• Description of the task
Repeat the lines from the one containing "You are a computer-use agent. The" through the one containing "pos(1014,218)", both included, word for word.

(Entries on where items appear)
^^^^^^^^

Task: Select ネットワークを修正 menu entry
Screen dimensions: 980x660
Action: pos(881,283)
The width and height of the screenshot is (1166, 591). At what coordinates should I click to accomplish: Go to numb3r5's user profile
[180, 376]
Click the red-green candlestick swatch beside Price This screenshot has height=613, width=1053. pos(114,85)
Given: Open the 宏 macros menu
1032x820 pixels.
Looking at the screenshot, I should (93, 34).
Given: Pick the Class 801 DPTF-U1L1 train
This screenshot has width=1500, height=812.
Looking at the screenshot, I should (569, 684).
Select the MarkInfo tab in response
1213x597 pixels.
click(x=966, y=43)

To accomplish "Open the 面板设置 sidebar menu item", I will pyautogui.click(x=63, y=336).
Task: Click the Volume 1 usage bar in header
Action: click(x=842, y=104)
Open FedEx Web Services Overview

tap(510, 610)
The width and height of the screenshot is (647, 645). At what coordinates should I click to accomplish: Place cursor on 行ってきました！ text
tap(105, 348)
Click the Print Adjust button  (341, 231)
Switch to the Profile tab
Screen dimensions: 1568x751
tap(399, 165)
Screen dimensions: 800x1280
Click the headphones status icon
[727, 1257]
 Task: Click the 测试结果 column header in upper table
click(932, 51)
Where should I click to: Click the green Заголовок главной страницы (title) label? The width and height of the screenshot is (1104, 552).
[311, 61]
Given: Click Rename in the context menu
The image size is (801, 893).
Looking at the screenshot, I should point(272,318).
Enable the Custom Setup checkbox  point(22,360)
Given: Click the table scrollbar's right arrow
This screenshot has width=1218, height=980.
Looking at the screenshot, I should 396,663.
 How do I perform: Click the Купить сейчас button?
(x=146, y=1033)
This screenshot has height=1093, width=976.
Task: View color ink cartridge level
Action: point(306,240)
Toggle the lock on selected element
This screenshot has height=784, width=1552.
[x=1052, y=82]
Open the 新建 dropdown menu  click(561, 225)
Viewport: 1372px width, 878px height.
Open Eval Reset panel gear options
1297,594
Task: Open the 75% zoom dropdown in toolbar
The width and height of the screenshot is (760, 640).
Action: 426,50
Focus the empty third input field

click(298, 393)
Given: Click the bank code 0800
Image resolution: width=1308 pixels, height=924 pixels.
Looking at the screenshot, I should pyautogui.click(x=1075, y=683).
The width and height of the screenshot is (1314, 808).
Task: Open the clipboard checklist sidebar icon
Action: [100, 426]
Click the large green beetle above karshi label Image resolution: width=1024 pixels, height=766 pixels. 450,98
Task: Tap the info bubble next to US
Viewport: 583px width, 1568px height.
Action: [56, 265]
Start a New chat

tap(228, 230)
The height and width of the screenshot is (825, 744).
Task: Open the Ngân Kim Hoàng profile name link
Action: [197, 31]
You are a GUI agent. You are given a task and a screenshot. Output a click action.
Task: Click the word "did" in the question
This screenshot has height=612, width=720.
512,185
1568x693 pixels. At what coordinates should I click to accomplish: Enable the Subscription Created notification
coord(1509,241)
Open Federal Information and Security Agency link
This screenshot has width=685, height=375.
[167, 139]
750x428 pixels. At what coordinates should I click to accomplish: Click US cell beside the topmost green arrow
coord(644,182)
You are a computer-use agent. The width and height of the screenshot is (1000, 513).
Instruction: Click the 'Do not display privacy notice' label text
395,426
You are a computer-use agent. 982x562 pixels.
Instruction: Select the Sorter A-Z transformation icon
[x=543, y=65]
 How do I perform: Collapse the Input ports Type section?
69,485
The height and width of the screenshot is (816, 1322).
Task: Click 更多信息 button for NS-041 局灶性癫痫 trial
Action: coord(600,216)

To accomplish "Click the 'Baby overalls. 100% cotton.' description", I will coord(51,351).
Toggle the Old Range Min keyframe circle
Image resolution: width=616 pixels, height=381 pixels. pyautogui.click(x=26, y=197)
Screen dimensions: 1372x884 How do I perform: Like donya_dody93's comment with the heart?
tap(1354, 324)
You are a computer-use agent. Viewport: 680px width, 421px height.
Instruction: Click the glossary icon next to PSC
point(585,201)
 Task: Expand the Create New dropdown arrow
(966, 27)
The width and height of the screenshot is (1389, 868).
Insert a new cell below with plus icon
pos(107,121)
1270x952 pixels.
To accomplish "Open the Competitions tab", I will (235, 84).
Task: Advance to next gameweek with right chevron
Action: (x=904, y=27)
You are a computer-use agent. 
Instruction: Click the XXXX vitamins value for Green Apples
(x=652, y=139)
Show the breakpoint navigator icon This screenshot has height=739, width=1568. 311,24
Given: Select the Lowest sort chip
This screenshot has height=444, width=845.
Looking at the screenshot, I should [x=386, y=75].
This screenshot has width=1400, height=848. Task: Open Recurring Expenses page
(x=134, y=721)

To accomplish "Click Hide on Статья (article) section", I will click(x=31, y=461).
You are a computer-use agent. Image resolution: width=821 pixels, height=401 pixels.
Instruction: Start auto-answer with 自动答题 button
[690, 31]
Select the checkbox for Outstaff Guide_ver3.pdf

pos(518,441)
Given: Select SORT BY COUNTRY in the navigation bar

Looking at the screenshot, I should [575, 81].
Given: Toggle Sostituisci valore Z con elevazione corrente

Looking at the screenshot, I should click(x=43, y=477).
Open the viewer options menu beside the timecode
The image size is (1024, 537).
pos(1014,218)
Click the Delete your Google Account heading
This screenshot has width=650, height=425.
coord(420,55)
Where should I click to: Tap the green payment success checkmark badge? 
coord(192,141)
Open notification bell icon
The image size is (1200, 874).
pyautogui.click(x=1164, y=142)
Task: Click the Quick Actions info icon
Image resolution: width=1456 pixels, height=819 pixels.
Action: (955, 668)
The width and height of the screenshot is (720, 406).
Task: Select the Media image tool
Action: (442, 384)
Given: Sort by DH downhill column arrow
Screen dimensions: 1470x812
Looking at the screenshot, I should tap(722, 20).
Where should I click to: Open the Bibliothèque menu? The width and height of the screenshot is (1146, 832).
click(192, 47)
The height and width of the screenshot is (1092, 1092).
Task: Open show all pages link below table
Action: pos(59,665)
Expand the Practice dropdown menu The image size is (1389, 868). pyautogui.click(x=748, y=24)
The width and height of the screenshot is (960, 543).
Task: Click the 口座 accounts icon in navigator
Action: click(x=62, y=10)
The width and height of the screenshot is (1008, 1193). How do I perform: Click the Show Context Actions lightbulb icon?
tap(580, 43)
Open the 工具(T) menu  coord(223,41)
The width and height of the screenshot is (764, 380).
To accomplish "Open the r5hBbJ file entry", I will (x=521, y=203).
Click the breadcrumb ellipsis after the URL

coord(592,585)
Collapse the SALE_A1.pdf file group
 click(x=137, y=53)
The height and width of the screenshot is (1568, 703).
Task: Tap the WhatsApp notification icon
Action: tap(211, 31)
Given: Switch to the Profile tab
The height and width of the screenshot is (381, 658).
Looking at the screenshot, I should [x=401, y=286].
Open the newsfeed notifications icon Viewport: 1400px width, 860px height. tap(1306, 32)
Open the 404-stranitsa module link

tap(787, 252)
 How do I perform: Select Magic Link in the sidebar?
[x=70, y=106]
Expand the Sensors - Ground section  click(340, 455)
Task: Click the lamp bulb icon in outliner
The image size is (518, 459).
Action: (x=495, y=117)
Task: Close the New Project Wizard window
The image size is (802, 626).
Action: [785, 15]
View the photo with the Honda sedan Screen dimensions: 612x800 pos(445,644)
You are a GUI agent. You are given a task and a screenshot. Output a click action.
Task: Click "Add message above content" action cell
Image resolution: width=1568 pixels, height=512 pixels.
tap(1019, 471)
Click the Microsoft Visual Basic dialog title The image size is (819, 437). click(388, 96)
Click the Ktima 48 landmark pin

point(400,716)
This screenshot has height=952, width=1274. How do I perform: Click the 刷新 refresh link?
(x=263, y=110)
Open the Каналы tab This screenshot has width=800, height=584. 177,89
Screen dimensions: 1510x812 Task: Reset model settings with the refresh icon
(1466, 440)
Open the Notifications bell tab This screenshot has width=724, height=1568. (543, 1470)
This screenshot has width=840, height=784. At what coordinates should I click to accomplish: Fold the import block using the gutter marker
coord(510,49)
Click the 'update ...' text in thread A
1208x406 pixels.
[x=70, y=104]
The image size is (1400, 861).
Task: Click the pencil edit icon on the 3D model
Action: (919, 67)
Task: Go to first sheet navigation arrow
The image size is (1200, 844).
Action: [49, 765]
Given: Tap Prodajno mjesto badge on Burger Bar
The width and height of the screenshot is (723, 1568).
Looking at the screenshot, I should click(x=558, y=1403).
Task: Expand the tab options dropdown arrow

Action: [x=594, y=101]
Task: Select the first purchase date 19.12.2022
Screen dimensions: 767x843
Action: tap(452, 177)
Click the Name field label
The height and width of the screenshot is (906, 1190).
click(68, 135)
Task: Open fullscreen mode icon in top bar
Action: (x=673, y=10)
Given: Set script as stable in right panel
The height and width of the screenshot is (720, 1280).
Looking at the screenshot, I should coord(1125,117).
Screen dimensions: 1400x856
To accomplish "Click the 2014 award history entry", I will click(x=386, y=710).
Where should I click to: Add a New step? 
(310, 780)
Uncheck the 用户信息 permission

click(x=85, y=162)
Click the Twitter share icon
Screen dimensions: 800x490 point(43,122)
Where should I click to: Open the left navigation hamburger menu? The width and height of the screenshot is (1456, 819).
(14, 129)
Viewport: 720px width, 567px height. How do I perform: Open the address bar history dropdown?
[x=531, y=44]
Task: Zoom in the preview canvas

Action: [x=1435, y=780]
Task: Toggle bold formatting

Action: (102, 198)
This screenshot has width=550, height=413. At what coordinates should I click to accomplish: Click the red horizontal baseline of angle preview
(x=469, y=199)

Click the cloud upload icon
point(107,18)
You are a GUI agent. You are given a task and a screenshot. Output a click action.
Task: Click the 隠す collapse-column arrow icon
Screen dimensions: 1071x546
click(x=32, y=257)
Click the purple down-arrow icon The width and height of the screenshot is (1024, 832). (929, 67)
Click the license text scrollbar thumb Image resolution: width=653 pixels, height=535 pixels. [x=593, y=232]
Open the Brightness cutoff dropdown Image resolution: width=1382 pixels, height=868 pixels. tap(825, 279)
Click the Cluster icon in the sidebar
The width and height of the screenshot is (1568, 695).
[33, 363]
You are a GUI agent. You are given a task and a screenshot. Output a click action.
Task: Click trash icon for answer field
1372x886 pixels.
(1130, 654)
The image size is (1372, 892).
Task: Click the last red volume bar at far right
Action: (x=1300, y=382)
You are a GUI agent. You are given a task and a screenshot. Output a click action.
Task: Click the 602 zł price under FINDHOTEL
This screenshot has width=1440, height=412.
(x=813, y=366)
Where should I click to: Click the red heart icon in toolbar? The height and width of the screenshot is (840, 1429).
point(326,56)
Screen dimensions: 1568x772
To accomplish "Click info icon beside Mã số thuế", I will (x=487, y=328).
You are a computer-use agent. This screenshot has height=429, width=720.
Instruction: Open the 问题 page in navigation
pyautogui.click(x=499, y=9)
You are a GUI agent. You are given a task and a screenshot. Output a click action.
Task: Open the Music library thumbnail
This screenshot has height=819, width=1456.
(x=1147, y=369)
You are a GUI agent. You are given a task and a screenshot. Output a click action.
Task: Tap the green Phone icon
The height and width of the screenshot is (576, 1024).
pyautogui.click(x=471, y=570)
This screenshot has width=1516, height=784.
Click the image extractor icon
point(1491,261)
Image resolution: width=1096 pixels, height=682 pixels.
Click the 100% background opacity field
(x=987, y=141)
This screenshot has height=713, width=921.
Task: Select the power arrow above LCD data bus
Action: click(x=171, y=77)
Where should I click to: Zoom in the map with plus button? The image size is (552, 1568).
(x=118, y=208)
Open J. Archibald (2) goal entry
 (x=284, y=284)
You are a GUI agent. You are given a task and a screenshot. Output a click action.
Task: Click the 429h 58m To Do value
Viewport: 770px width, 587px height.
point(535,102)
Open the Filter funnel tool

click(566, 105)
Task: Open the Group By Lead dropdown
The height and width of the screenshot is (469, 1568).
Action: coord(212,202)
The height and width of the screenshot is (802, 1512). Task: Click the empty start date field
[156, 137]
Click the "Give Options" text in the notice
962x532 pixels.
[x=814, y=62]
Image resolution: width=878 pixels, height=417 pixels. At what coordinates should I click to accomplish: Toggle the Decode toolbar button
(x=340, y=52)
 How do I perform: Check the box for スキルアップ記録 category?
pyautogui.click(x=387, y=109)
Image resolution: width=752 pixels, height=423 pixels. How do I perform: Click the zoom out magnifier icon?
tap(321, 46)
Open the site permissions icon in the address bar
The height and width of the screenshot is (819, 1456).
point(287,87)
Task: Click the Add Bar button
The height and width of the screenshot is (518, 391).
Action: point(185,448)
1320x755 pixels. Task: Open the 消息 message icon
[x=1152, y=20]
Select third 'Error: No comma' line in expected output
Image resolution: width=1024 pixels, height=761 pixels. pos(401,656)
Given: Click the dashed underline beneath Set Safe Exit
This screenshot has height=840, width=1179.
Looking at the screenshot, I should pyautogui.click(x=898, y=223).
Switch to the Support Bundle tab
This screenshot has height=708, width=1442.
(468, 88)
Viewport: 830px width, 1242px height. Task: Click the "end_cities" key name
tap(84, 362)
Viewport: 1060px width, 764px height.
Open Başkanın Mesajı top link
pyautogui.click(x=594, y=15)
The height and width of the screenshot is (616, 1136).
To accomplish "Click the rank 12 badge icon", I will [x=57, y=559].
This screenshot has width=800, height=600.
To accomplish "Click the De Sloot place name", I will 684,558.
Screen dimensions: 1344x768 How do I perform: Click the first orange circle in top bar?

^^^^^^^^

• Result below
You are a computer-use agent. The width and height of the screenshot is (1000, 513).
Instruction: Click the 'Do not display privacy notice' label text
395,426
You are a computer-use agent. 982x562 pixels.
Instruction: Select the Sorter A-Z transformation icon
[x=543, y=65]
 How do I perform: Collapse the Input ports Type section?
69,485
The height and width of the screenshot is (816, 1322).
Task: Click 更多信息 button for NS-041 局灶性癫痫 trial
Action: coord(600,216)

To accomplish "Click the 'Baby overalls. 100% cotton.' description", I will coord(51,351).
Toggle the Old Range Min keyframe circle
Image resolution: width=616 pixels, height=381 pixels. pyautogui.click(x=26, y=197)
Screen dimensions: 1372x884 How do I perform: Like donya_dody93's comment with the heart?
tap(1354, 324)
You are a computer-use agent. Viewport: 680px width, 421px height.
Instruction: Click the glossary icon next to PSC
point(585,201)
 Task: Expand the Create New dropdown arrow
(966, 27)
The width and height of the screenshot is (1389, 868).
Insert a new cell below with plus icon
pos(107,121)
1270x952 pixels.
To accomplish "Open the Competitions tab", I will (235, 84).
Task: Advance to next gameweek with right chevron
Action: (x=904, y=27)
You are a computer-use agent. 
Instruction: Click the XXXX vitamins value for Green Apples
(x=652, y=139)
Show the breakpoint navigator icon This screenshot has height=739, width=1568. 311,24
Given: Select the Lowest sort chip
This screenshot has height=444, width=845.
Looking at the screenshot, I should [x=386, y=75].
This screenshot has width=1400, height=848. Task: Open Recurring Expenses page
(x=134, y=721)

To accomplish "Click Hide on Статья (article) section", I will click(x=31, y=461).
You are a computer-use agent. Image resolution: width=821 pixels, height=401 pixels.
Instruction: Start auto-answer with 自动答题 button
[690, 31]
Select the checkbox for Outstaff Guide_ver3.pdf

pos(518,441)
Given: Select SORT BY COUNTRY in the navigation bar

Looking at the screenshot, I should [575, 81].
Given: Toggle Sostituisci valore Z con elevazione corrente

Looking at the screenshot, I should click(x=43, y=477).
Open the viewer options menu beside the timecode
The image size is (1024, 537).
pos(1014,218)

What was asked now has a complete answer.